Maybe we can have --keep-all-coding
, --keep-all-noncoding
and '--drop-all-coding', '--drop-all-noncoding'? They are all optional and default to False, so all genes will be filtered according to gene expression?
sorry what is the difference between 'keep' and 'drop'?
keep
is only filter these and drop
is filter everything except these? Or the otherway around?

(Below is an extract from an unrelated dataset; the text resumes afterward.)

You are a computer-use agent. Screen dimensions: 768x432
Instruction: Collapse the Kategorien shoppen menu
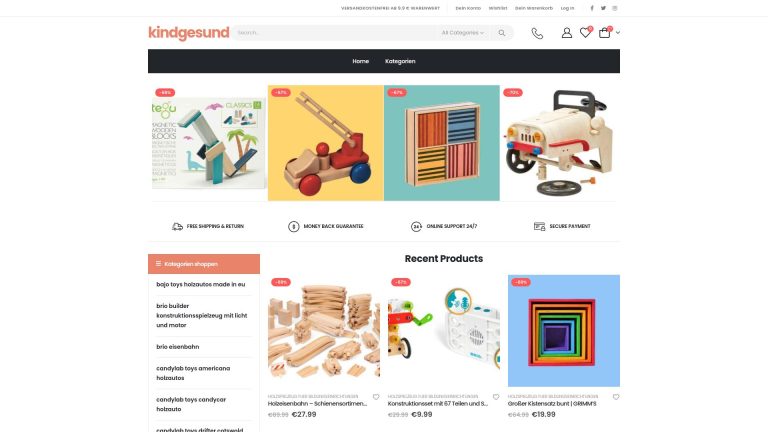204,264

I think we can just have a --filter_coding
--filtering_noncoding
that are both set to TRUE? If one is set to false, don't filter in that group and keep all peptides. If both are set to false, do nothing
Oh OK, that seems much easier. If some one would like to filter out all noncoding variant peptides (that's what drop means), they can just do that by using splieDatabase
For fusion, should both transcripts above the given cutoff or at least one?
haha great question. Personally I would skip fusions and circRNAs by default, cuz they have internal filters when parsed
Should we have --filter-fusion
and --filter-circ-rna
by default as False? Should we even make it possible for users to filter those?
I don't think these should even be options :P Becuase the filters do exist XD
Ok, sounds good to me!
This is definitely a bucket list item for me. It would be fantanstic if we can add a filter to remove from the noncanonical transcript databases transcripts that are not found in a sample (for example from the result of an aligner or RNA quantification algorithm). Should probably be a separate command line tool. Of course can be extended to protein coding transcripts as well!